What am I? or who am I should I ask? I have no being and this much I know. No self for I do not exist. I am something yet nothing. Two worlds and in between, there I lie in the gap that is left. Between existence and non-existence, therefore I am but I'm not. Here I exist, but no fact I produce into the world where I am.

Every day in every morning I woke up as something different, sometimes human, sometimes not. I've been human, I've been a dog and a cat, I've been a desk and a fridge and a bed. I have no esscence aside of identity itself, aside of the thin layer that cover every being and makes a boundary between what it is and what is not. I am what holds existence together and avoid everything fall appart.

I don't do anything as you may expect, and I can only observe how people behave, how you behave.
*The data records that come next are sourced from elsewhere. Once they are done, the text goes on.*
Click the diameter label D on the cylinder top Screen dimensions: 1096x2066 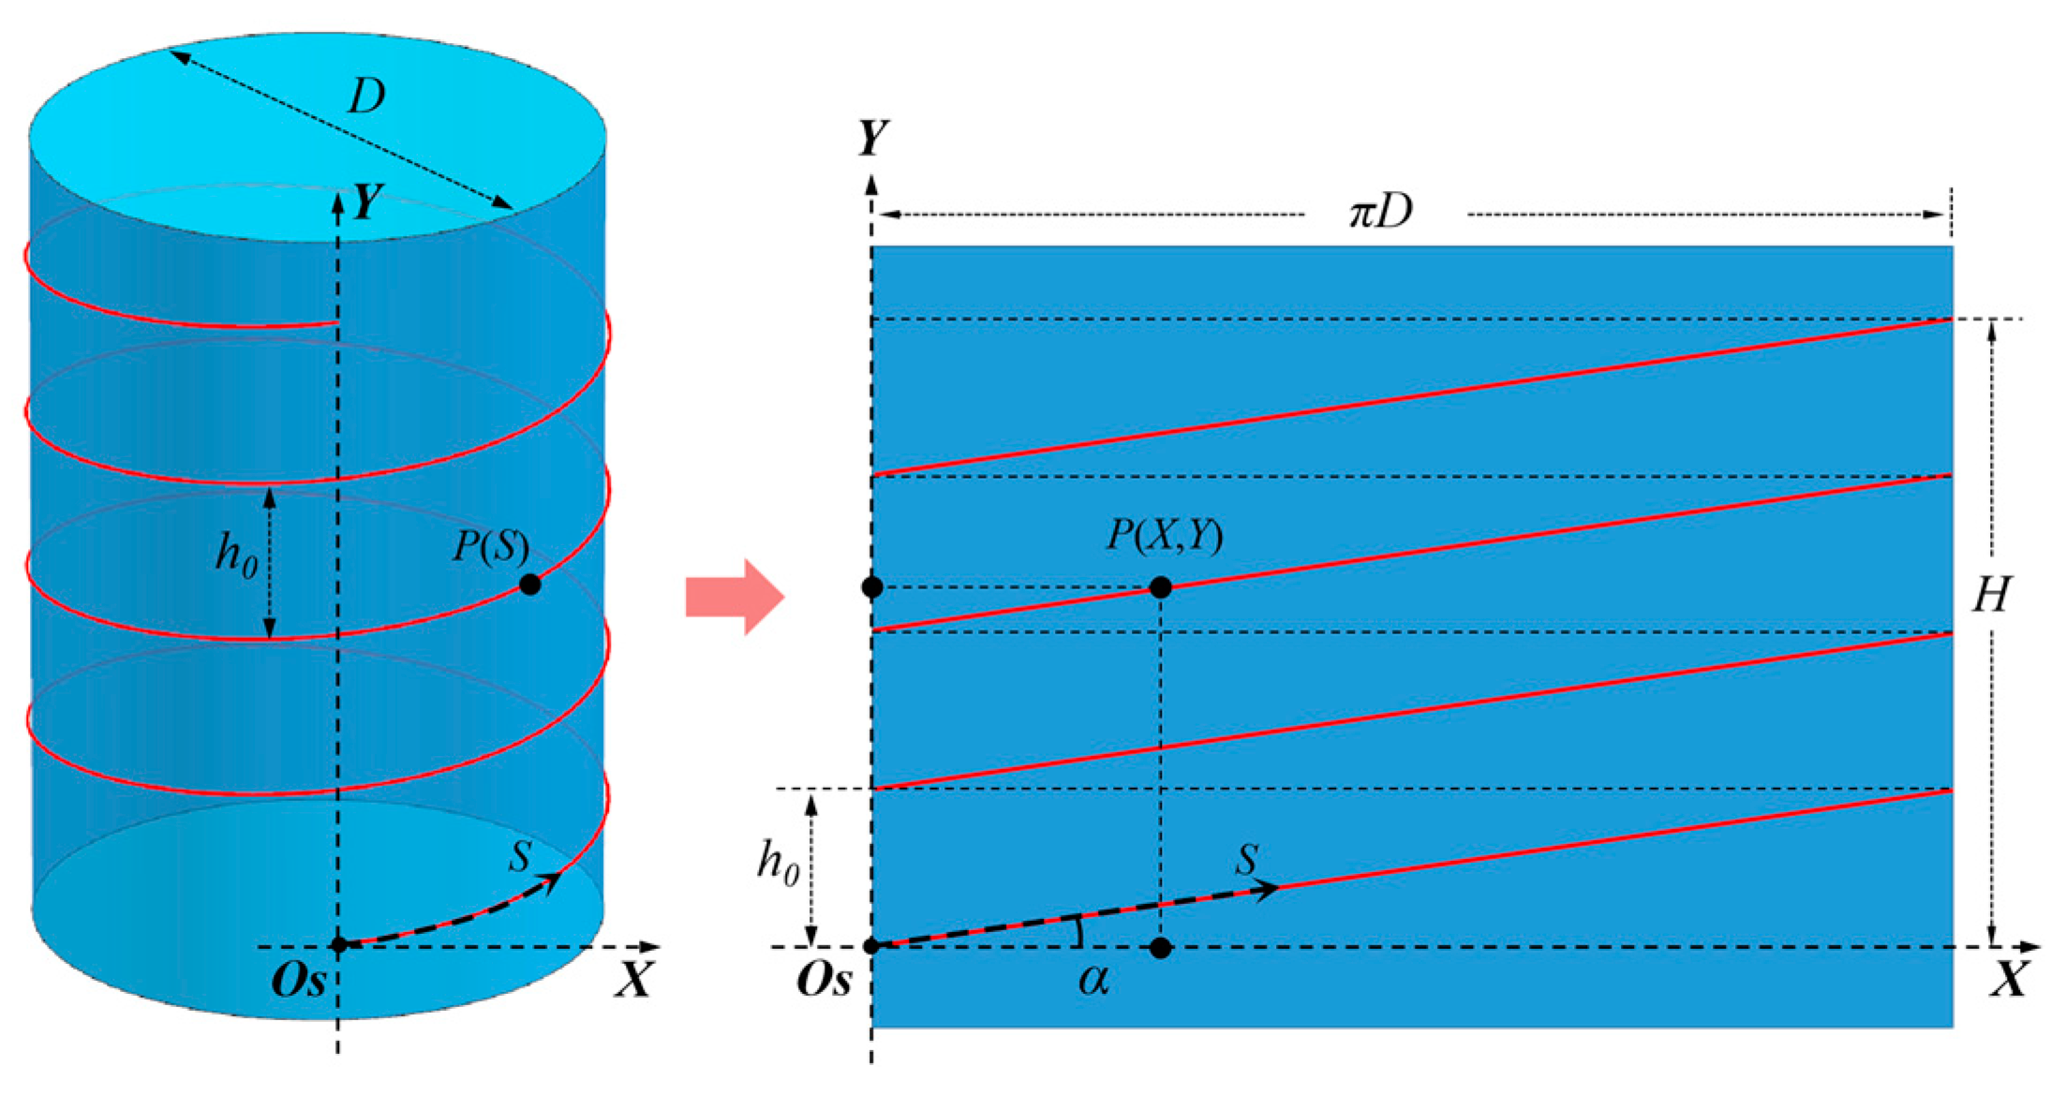(366, 96)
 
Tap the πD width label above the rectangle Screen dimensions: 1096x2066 (1380, 213)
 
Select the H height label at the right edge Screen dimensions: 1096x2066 (1991, 594)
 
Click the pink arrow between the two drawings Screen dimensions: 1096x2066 (734, 596)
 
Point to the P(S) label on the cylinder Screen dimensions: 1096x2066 (490, 546)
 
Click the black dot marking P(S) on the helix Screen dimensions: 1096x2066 (529, 585)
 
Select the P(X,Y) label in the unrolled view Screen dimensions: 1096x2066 (1165, 536)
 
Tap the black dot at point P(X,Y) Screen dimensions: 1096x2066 (1160, 587)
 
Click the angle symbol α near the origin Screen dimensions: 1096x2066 (1092, 980)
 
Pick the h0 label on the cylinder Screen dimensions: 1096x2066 (236, 556)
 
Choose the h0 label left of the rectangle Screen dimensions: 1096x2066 (778, 863)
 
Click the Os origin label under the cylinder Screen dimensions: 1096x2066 (298, 981)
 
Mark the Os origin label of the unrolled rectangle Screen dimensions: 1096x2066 (824, 981)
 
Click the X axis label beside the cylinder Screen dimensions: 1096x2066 (633, 981)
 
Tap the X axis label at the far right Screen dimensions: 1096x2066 (2009, 981)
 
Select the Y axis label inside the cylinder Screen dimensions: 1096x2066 (367, 201)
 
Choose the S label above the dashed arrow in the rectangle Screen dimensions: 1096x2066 (1246, 859)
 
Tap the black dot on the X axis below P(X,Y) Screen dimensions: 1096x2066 (1160, 947)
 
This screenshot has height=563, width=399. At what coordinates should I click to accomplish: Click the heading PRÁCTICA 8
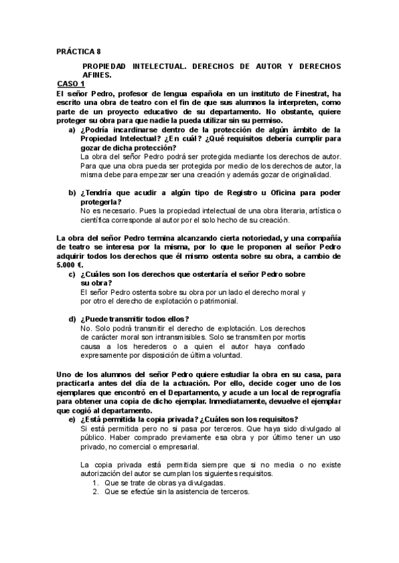click(78, 50)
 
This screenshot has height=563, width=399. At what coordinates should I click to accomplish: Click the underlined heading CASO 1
click(70, 84)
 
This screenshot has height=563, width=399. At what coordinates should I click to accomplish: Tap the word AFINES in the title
click(98, 76)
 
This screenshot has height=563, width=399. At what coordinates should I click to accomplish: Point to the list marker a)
click(72, 130)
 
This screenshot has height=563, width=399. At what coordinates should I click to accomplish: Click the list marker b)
click(72, 193)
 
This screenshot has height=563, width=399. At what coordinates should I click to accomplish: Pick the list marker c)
click(72, 274)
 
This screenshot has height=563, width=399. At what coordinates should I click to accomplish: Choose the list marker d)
click(72, 319)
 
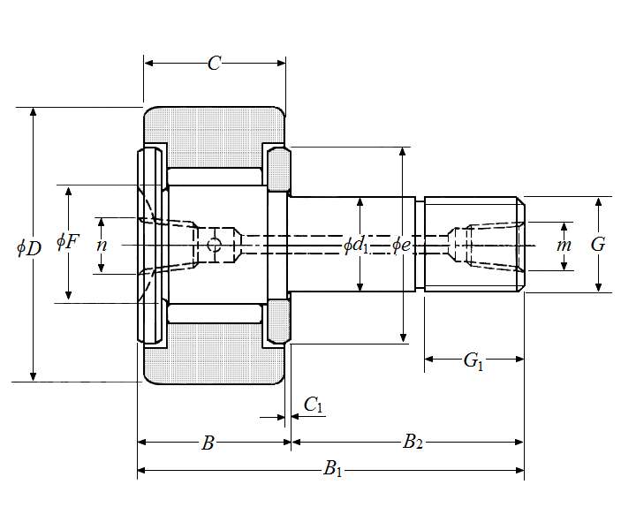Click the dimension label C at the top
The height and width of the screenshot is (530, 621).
point(214,63)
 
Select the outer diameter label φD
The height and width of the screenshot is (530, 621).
point(29,247)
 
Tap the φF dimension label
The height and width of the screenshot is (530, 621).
point(67,240)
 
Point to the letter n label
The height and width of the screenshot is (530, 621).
point(102,245)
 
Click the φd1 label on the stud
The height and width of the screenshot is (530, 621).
point(357,245)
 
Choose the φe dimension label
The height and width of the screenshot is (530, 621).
point(402,245)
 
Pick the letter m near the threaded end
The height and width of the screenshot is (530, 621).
point(564,245)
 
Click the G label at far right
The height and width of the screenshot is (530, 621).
point(598,245)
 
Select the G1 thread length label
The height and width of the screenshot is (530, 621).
point(474,360)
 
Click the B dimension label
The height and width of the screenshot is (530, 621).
point(208,443)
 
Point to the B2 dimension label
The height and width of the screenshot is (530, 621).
point(413,443)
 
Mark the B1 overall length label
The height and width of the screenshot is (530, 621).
point(333,470)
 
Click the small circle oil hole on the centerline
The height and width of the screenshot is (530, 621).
point(214,245)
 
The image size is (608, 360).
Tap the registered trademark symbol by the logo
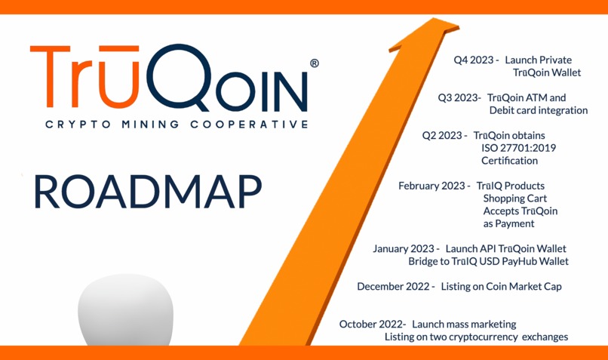pyautogui.click(x=314, y=64)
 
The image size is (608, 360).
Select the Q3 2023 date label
pyautogui.click(x=459, y=97)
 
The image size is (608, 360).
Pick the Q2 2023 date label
pyautogui.click(x=443, y=135)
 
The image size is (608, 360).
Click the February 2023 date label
pyautogui.click(x=434, y=185)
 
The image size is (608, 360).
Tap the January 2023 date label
pyautogui.click(x=404, y=248)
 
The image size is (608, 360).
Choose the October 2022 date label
pyautogui.click(x=373, y=324)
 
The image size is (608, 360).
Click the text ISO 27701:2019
pyautogui.click(x=518, y=148)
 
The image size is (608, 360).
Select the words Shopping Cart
pyautogui.click(x=515, y=198)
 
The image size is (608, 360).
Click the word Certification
pyautogui.click(x=509, y=161)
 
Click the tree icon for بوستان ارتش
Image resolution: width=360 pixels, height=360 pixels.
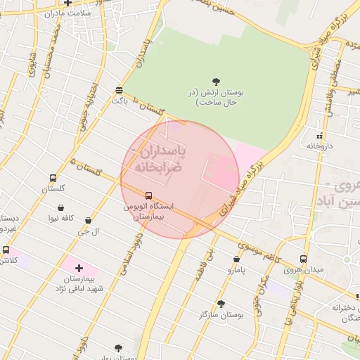point(215,80)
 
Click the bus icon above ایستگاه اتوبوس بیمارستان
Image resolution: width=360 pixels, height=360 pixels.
point(148,195)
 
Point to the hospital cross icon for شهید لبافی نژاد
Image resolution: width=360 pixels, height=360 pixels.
point(78,268)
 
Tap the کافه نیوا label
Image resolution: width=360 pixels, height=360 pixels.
point(63,219)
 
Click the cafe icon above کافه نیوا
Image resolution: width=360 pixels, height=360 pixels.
point(62,208)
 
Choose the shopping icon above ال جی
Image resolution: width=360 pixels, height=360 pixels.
point(88,220)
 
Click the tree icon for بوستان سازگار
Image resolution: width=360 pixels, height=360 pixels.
point(221,304)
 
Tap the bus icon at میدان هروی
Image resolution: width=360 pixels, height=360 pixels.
point(303,259)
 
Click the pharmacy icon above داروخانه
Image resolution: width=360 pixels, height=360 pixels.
point(319,135)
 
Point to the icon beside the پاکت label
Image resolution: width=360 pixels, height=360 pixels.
point(119,90)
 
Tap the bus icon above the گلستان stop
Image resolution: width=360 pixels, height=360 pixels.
point(53,178)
Here I observe, and I wonder why and why not, I see them and I see you but I cannot know nor understand or even ignore.

Do you understand yourself? Do people understand themselves? What's the meaning of "hello" and why people say it? Are they aware of how they grew just like a machine constructed by the world? Are they how they are because someday they'll no longer be?T Tomorrow I'll no longer be who I am yet still be and a tomorrow I can always expect to be what I am not, but can you say the same about you? What if, what if I were humand and every day and every second I lived not only will no longer be but also means a step forward to the grave and fade into nothingness?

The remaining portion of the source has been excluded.